スイス連邦を構成するカントン(州)およびその州都名。州人口26万7166(2006),都市の人口は18万4822(2006)。

 ライン川上流に発展した都市バーゼルは,374年以降ローマ帝国軍事基地としてまず言及されてくる。7世紀初めには司教居住地になり,司教支配下の都市として発展していった。14世紀後半に入って初めて都市は司教支配権から解放され,貨幣鋳造権,関税徴収権,裁判権を獲得した。次いで,ハプスブルク家が握っていた帝国代官職をも購入して,1386年以降は帝国都市となった。92年ライン川右岸の小バーゼルを獲得し,1400年以降には周辺農村地域の支配権を購入して,しだいに都市国家の形態をとっていった。ハプスブルク家の脅威に対抗するために,40年ベルンと,41年ゾロトゥルンと同盟を結び,スイス盟約者団と助け合う関係に入った。この間1431-39年にかけて公会議が開催され,バーゼルの都市としての地位は高まった。スイスとハプスブルク家とが戦った99年のシュワーベン戦争では中立の立場をとったが,スイスの勝利後1501年にスイス盟約者団に正式に加入した。文化的には1460年バーゼル大学が創設され,16世紀にはエラスムスを中心とする人文主義者が活躍し,人文主義運動の一大中心地となった。

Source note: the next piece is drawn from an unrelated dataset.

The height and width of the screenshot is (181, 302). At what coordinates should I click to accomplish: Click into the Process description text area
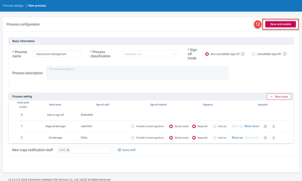pyautogui.click(x=137, y=73)
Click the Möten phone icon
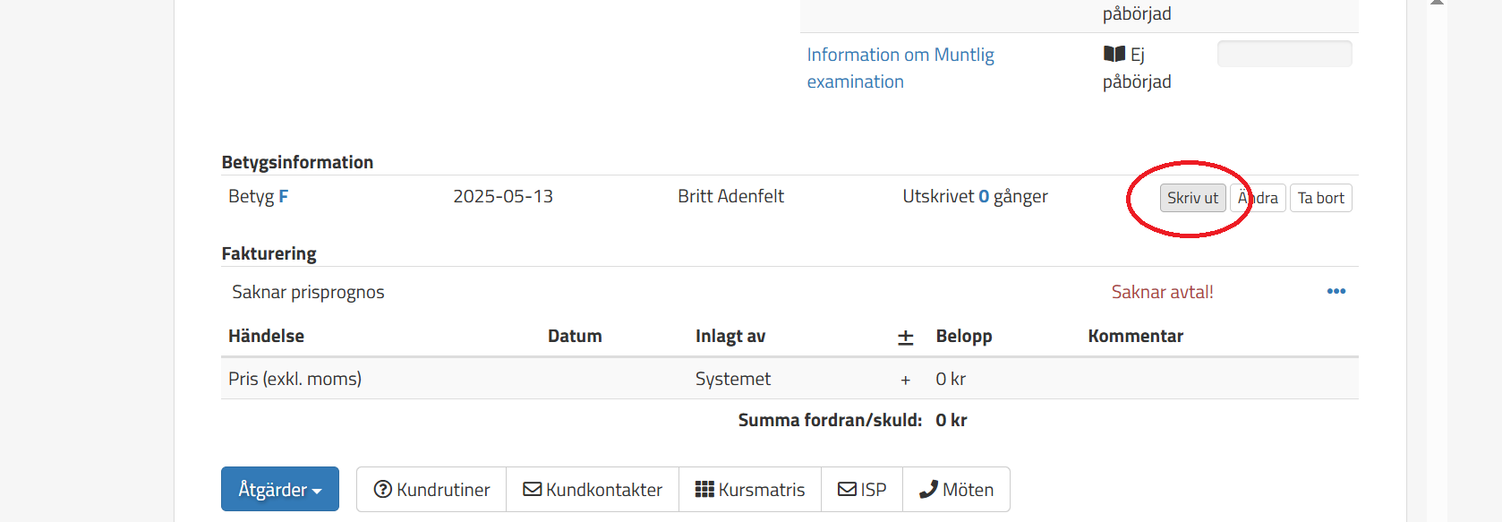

 1528-29年にエコランパディウスに指導されて,宗教改革を導入し,85年に司教のすべての権利要求から自由となった。宗教改革以後1798年までの都市政治体制は職業別政治・経済団体であるツンフトを基盤とし,市参事会員は15のツンフトから同数ずつ選出されていた。ただし,市長を含む都市首脳の4役は大商人を中心とする都市貴族にほぼ独占され,寡頭制的傾向があった。一方,都市当局に支配されていた農村部は強い不満を抱き,しばしば蜂起したが,政治的平等を獲得できたのは1798年のヘルベティア共和国体制のときになってからである。しかし,それも1803年までで,その後再び都市貴族支配の体制に戻った。フランスの七月革命の影響を受けると,農村部バーゼルは自由化・民主化を要求して流血事件に発展した。この結果バーゼルは都市部と農村部(州都リースタール)に二分されて誓約同盟内で半カントンをそれぞれ形成することになり,現在に至っている。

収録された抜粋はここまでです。